Сайма несомненно испарят, снова подумал Уинстон. Он подумал об этом с грустью, хотя хорошо знал, что Сайм презирает его, не слишком любит и вполне способен разоблачить как преступника мысли, если только будет какой-нибудь повод. С ним что-то было не так. Чего-то ему явно не хватало — благоразумия, равнодушия, спасительной глупости. Нельзя сказать, что Сайм неблагонадежен. Он верит в принципы Ангсоца, обожает Большого Брата, ликует при известиях о победах, ненавидит отступников, искренне, с рвением, по-современному ненавидит, до чего далеко рядовому члену Партии. И все же за ним всегда идет дурная слава. Он говорит о таких вещах, о которых лучше помолчать, он слишком много читает, слишком часто бывает в кафе «Под каштаном», где собираются художники и музыканты. Никто не запрещает посещать его, но над этим кафе повисло какое-то проклятие. Там собираются снятые со своих постов руководители Партии перед тем, как их окончательно вычищают. Много-много лет назад там, говорят, видели самого Гольдштейна. Нетрудно предсказать судьбу Сайма. И тем не менее не приходится сомневаться: если Сайм догадается, хотя бы на секунду, об истинных мыслях Уинстона, он немедленно выдаст его Полиции Мысли. Конечно, так поступит и любой другой, но Сайм в первую очередь. Потому что ортодоксальность — это больше, чем рвение, это — рефлекс.
— Смотри, — поднял глаза Сайм, — сюда идет Парсонс.
Он сказал это таким тоном, словно хотел добавить: этот проклятый дурак. Действительно, к их столику пробирался сосед Уинстона по Дому Победы — Парсонс, похожий на бочонок, блондин среднего роста с лягушачьим лицом. К тридцати пяти годам он уже наел брюшко и складки на холке. Однако движения его были по-мальчишески проворными. Весь он походил на маленького мальчика, который вдруг стал взрослым. Даже стандартная форма члена Партии не меняла впечатления — казалось, что он одет в синие шорты, серую рубашку и красный галстук детской организации Сыщиков. При виде его почему-то сразу вспоминались пухлые детские коленки, рукава рубашки, закатанные на пухлых коротких детских руках. Впрочем, Парсонс действительно любил появляться в шортах, когда представлялся случай во время турпохода или спортивных соревнований.

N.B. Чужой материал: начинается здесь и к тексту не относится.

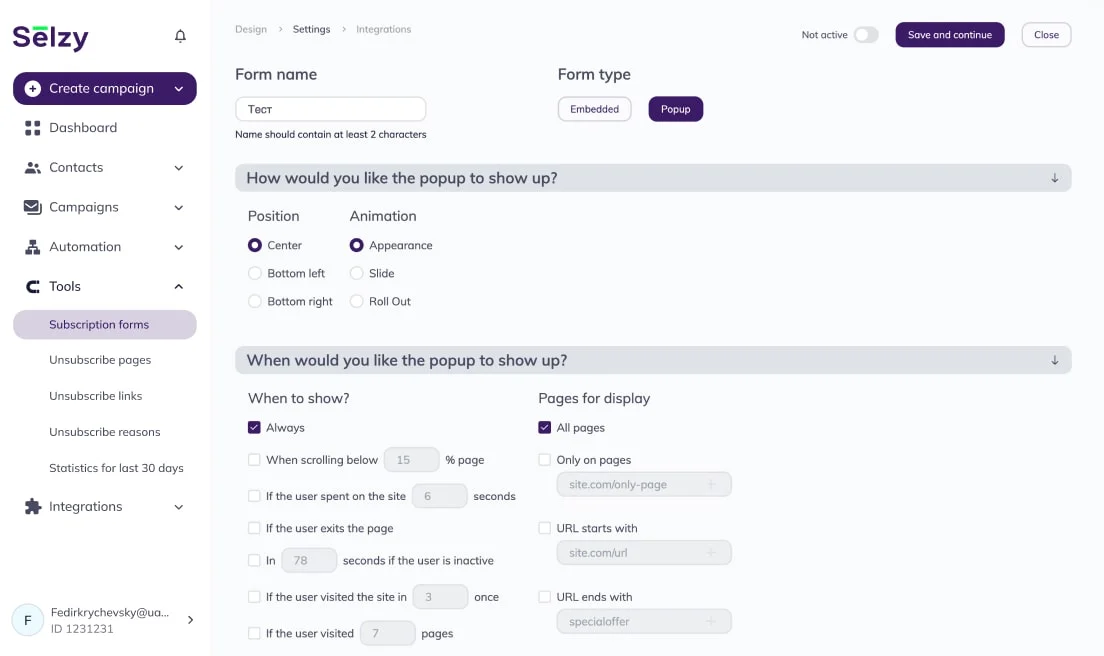Open Unsubscribe pages in sidebar
This screenshot has width=1104, height=656.
point(100,360)
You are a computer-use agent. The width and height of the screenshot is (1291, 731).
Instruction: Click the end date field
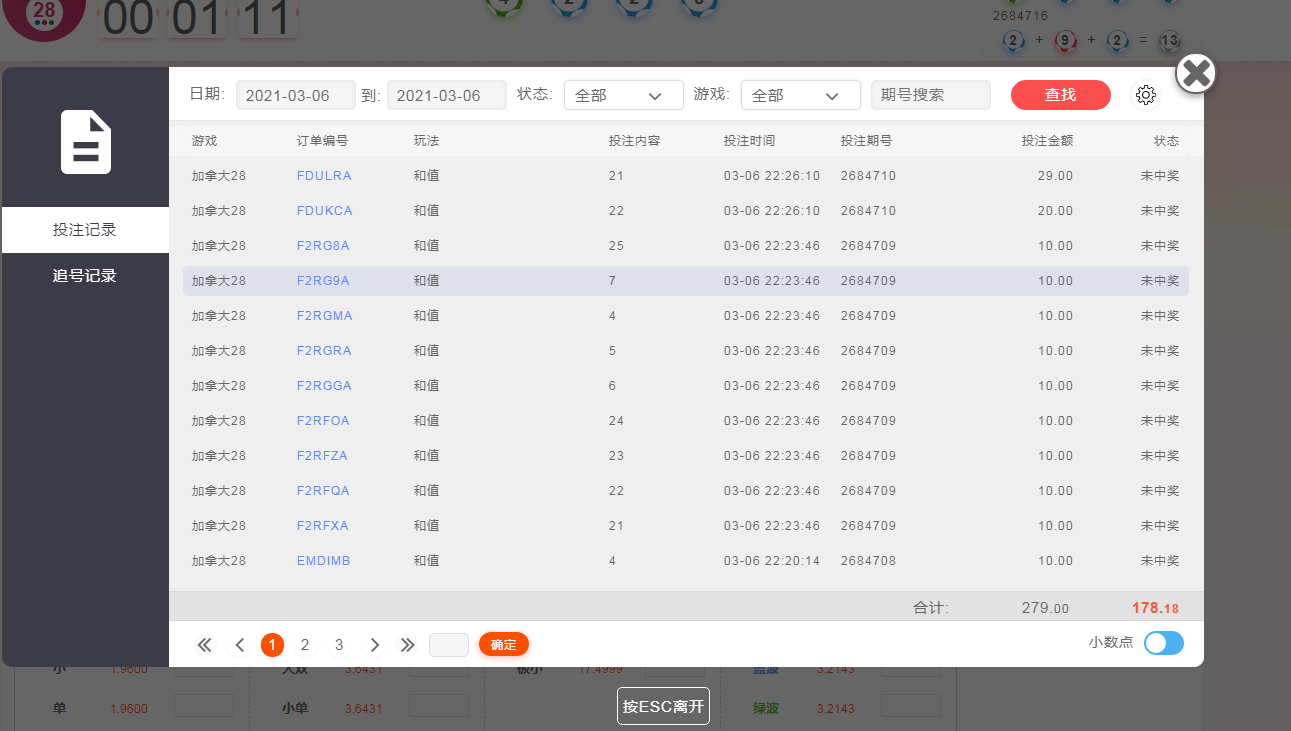447,95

— Общий привет! — весело бросил Парсонс, усаживаясь за их столик.
Резкий запах пота шибанул Уинстону в нос. Капельки пота выступали на розовом лице Парсонса. Его способность потеть была необыкновенной. Например, по мокрой ручке ракетки в Общественном Центре можно было догадаться, что сегодня здесь в настольный теннис играл не кто иной, как Парсонс.
Сайм вынул листок бумаги с длинной колонкой слов и принялся изучать их. В руке он вертел чернильный карандаш.
— Нет, ты только посмотри на него, — сказал Парсонс, толкнув локтем Уинстона. — Работает даже во время обеда. Во дает! Чего там у тебя, старина? Наверняка слишком умное для моих мозгов. Смит, старина, я ищу тебя повсюду. Ты забыл заплатить мне взнос.